## 読解文
CT、MRIでは甲状腺腫瘍に対する特異的な所見に乏しく、「甲状腺腫瘍診療ガイドライン2018」では「甲状腺結節の鑑別診断に、CT、MRI、FDG-PET検査は行わないように推奨」されています。また、日本医学放射線学会による「画像診断ガイドライン 2021年版」では、「甲状腺腫瘤に対するCT、MRIは、腺外へ浸潤する病変の広がり診断や、気管・食道・血管などの周囲臓器診断、リンパ節転移の有無を評価するために行う」と書かれています。
まともな放射線科医は必ずCT、MRI所見に「CT、MRIで甲状腺の質的診断はできません。必ず超音波検査で確認ください」とのコメントを記載します。

[収集したデータ記録]
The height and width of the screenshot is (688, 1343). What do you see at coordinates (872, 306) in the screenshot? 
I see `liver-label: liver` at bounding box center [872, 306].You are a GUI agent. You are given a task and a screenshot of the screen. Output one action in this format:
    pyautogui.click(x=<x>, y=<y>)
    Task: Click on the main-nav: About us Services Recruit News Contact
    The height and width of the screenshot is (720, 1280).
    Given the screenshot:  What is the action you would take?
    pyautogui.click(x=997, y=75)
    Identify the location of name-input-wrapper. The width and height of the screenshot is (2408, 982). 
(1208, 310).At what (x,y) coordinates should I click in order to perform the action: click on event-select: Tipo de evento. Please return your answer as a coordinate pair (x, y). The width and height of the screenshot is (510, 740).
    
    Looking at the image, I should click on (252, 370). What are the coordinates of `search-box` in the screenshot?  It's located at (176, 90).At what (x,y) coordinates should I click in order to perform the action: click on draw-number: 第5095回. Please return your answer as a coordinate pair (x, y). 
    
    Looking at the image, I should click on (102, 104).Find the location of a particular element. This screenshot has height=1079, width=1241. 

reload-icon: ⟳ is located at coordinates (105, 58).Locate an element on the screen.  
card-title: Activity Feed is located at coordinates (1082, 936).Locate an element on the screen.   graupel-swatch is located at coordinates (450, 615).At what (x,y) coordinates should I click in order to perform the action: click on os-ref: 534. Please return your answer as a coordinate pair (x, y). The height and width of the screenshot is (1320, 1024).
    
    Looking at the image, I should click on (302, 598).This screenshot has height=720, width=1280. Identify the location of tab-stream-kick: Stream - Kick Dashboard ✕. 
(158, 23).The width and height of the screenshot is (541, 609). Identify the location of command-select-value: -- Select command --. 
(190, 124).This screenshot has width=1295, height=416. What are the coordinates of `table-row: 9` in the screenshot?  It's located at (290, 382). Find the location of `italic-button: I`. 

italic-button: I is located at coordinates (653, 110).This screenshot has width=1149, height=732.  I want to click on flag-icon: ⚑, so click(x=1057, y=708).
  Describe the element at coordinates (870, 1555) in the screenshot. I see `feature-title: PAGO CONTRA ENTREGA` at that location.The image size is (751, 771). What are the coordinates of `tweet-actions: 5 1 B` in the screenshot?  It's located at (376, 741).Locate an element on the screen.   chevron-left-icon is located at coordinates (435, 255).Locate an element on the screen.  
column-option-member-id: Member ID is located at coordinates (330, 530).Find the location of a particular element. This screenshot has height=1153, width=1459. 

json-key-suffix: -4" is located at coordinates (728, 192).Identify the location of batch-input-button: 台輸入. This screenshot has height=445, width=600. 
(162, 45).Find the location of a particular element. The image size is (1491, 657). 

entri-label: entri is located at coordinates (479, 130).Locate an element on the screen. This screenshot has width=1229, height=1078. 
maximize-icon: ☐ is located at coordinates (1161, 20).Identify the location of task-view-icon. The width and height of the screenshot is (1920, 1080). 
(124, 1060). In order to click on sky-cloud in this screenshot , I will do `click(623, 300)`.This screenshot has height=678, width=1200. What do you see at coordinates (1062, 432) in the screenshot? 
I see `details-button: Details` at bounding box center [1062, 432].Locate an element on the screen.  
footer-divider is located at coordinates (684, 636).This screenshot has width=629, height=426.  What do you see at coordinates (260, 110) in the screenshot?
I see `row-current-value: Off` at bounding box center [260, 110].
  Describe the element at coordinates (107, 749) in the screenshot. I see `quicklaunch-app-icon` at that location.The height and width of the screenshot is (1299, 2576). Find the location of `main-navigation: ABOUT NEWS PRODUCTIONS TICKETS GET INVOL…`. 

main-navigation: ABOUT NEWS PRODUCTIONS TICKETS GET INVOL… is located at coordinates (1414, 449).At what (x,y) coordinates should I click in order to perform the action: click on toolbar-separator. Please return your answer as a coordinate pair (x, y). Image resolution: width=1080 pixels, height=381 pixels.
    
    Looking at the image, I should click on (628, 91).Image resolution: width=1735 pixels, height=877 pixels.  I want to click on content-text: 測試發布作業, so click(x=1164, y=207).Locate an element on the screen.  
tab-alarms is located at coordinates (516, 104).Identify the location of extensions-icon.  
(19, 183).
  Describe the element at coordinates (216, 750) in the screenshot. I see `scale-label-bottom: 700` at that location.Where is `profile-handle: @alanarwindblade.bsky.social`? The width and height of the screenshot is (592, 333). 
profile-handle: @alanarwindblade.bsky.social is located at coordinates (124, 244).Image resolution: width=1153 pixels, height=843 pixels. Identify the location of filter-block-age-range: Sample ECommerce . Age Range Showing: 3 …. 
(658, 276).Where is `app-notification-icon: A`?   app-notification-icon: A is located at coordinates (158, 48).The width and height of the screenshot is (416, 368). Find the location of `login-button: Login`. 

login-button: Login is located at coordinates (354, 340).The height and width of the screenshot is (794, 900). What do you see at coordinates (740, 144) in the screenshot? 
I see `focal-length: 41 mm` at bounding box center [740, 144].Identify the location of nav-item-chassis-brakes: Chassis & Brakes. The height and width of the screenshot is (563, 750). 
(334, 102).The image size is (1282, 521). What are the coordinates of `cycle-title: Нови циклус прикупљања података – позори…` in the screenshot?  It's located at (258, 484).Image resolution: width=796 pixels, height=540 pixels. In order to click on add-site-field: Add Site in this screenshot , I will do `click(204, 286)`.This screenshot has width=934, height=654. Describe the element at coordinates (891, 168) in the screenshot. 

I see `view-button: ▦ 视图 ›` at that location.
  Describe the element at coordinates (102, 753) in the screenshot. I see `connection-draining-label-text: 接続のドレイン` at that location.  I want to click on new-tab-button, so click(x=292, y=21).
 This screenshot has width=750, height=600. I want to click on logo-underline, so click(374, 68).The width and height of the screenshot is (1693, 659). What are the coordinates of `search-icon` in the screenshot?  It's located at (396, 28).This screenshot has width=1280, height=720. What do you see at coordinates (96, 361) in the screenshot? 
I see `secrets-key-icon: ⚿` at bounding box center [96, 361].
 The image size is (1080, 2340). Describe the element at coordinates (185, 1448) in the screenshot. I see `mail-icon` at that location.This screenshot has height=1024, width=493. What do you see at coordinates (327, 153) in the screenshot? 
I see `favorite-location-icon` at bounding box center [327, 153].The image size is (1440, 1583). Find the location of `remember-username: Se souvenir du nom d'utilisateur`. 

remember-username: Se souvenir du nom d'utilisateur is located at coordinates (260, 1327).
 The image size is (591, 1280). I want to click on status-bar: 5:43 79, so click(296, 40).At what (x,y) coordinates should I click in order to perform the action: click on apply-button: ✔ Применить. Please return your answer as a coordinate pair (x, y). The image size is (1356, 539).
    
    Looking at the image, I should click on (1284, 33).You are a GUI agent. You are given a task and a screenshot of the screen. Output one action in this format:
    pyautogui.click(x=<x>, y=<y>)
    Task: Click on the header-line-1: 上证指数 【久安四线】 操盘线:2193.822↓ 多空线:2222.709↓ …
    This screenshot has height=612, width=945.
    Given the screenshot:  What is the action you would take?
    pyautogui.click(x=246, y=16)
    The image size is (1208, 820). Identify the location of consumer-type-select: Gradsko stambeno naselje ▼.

## 課題の内容
甲状腺腫瘍の画像診断についての読解文では、「甲状腺腫瘍診療ガイドライン2018」は甲状腺結節の鑑別診断について何を推奨していますか。

## 課題の解答
CT、MRI、FDG-PET検査を行わないように推奨しています。